Only an exact repetition of the lines from the one that holds "Fita de Chucha em Tecido (1247, 123)" to the end of the records is wanted.

Data provided:
○ ○ ○ ○

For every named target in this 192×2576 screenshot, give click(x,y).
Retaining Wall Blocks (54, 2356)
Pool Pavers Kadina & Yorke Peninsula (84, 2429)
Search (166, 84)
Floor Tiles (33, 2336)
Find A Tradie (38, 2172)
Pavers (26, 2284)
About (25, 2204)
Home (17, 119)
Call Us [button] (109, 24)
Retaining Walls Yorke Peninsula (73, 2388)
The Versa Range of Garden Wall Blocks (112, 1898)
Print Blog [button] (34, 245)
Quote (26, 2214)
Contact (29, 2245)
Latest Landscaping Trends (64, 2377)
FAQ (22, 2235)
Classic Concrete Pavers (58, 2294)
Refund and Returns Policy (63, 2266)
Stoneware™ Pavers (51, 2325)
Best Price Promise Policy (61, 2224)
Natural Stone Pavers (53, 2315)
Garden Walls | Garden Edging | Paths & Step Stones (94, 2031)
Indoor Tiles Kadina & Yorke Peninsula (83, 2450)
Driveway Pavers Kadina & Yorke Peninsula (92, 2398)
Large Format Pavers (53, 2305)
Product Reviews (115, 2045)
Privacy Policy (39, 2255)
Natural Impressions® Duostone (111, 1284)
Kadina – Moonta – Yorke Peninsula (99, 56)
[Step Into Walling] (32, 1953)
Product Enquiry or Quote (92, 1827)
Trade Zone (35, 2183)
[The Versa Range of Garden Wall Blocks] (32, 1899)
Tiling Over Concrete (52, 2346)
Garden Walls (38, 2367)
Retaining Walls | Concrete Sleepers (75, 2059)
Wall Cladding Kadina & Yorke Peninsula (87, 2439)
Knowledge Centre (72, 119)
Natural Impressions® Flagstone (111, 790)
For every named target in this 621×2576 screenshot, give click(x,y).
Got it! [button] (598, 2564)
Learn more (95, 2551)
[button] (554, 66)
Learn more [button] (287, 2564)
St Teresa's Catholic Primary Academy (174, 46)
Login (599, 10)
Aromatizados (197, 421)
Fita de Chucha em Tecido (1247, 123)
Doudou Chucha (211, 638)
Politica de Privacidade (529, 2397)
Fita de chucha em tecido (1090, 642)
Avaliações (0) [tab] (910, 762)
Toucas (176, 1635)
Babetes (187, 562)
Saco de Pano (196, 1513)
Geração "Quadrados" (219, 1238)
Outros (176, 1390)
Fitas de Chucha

○ ○ ○ ○

Reply to the task:
Fita de Chucha em Tecido (1247, 123)
Doudou Chucha (211, 638)
Politica de Privacidade (529, 2397)
Fita de chucha em tecido (1090, 642)
Avaliações (0) [tab] (910, 762)
Toucas (176, 1635)
Babetes (187, 562)
Saco de Pano (196, 1513)
Geração "Quadrados" (219, 1238)
Outros (176, 1390)
Fitas de Chucha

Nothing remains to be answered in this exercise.